-- Begin --
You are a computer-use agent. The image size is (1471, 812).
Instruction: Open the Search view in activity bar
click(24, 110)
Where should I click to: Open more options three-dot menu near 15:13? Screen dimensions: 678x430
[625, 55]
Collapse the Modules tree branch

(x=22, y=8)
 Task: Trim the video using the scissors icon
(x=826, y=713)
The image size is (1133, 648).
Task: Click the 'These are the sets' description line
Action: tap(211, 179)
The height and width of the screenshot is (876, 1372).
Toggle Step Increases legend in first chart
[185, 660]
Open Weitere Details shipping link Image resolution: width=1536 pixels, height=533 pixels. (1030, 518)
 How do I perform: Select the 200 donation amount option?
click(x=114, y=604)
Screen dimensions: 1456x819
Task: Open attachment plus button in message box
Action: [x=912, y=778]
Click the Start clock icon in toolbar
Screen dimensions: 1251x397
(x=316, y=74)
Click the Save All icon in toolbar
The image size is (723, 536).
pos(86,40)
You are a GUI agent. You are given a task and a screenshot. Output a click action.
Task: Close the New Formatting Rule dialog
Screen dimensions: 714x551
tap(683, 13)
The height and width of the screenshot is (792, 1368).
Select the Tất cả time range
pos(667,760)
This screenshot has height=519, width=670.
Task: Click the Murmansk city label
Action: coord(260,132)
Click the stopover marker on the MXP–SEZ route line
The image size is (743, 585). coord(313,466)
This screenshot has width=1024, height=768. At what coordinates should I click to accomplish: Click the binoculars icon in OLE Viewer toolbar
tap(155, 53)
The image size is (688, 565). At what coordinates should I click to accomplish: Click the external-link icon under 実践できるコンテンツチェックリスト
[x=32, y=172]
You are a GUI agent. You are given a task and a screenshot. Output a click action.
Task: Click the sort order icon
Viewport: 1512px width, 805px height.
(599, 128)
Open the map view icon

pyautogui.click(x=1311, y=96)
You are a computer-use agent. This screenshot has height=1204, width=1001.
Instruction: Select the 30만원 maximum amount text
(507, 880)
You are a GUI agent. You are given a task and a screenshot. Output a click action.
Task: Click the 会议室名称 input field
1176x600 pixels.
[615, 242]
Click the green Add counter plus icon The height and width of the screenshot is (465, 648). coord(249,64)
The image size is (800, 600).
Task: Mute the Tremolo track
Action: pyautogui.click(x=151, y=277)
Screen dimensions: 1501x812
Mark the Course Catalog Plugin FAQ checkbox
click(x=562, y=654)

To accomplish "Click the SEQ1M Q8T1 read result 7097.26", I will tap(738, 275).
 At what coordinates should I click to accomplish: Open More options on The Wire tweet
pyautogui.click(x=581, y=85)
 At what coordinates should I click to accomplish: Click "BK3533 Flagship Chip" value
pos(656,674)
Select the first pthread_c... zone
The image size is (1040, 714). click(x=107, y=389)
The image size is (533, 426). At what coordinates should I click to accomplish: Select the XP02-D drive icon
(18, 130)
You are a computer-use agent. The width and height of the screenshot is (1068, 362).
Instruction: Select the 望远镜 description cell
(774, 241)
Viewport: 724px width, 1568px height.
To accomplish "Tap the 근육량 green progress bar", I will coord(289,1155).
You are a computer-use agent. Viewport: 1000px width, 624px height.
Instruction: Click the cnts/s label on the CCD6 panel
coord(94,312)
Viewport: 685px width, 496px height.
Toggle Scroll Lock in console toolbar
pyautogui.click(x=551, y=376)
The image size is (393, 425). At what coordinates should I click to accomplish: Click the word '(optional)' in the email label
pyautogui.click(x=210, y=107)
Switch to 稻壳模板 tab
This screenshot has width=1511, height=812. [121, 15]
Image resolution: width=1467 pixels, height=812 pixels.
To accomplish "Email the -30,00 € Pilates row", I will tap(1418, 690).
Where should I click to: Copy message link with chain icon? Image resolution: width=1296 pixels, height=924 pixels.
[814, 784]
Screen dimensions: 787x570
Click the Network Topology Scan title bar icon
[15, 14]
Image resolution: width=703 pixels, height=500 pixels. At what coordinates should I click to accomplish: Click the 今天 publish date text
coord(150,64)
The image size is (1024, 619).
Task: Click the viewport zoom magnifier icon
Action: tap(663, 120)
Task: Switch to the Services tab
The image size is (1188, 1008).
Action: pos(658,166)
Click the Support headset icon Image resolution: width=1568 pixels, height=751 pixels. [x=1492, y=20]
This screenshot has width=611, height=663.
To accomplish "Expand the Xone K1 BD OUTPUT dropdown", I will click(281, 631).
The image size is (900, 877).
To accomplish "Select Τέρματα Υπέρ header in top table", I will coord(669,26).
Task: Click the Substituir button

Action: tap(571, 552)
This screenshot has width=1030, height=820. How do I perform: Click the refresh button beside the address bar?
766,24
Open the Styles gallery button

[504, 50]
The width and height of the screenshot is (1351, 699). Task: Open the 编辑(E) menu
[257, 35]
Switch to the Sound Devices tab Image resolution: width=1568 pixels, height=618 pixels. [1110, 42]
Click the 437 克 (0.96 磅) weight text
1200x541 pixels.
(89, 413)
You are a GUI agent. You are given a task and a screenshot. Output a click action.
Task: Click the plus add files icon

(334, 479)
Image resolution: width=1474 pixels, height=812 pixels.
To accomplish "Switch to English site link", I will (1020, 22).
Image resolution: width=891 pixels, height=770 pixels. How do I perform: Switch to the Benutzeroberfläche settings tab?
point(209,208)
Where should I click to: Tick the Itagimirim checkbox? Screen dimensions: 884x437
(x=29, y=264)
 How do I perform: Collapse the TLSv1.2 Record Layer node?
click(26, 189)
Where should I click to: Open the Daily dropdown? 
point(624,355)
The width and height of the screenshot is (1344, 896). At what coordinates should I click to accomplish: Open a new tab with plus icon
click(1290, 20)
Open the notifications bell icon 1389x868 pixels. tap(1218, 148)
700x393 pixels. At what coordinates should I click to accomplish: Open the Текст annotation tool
-- End --
Task to carry out:
Please reproduce everything from the start of the rows down to and including the line containing "tap(683, 13)", changing "scissors icon" to "scissor button" and keeping everything else the same.

Expected output:
You are a computer-use agent. The image size is (1471, 812).
Instruction: Open the Search view in activity bar
click(24, 110)
Where should I click to: Open more options three-dot menu near 15:13? Screen dimensions: 678x430
[625, 55]
Collapse the Modules tree branch

(x=22, y=8)
 Task: Trim the video using the scissor button
(x=826, y=713)
The image size is (1133, 648).
Task: Click the 'These are the sets' description line
Action: tap(211, 179)
The height and width of the screenshot is (876, 1372).
Toggle Step Increases legend in first chart
[185, 660]
Open Weitere Details shipping link Image resolution: width=1536 pixels, height=533 pixels. (1030, 518)
 How do I perform: Select the 200 donation amount option?
click(x=114, y=604)
Screen dimensions: 1456x819
Task: Open attachment plus button in message box
Action: [x=912, y=778]
Click the Start clock icon in toolbar
Screen dimensions: 1251x397
(x=316, y=74)
Click the Save All icon in toolbar
The image size is (723, 536).
pos(86,40)
You are a GUI agent. You are given a task and a screenshot. Output a click action.
Task: Close the New Formatting Rule dialog
Screen dimensions: 714x551
tap(683, 13)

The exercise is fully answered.